— Start of Data records —
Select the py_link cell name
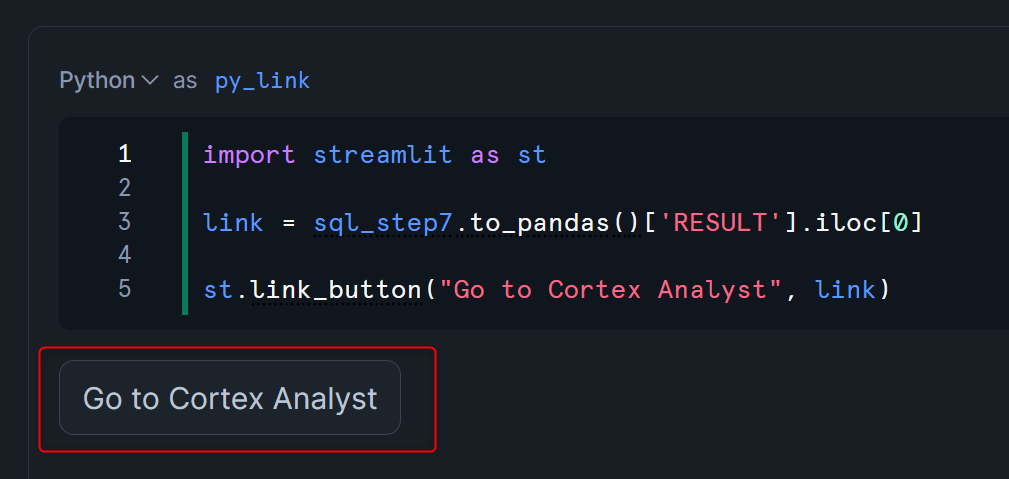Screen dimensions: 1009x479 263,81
— End of Data records —
— Start of Data records —
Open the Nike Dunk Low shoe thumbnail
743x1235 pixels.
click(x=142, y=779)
— End of Data records —
◆ **What is asked**
Copy the data verbatim, from the line with "Open the Nike Dunk Low shoe thumbnail" up to and including the line with "click(x=142, y=779)".

◆ **The reply**
Open the Nike Dunk Low shoe thumbnail
743x1235 pixels.
click(x=142, y=779)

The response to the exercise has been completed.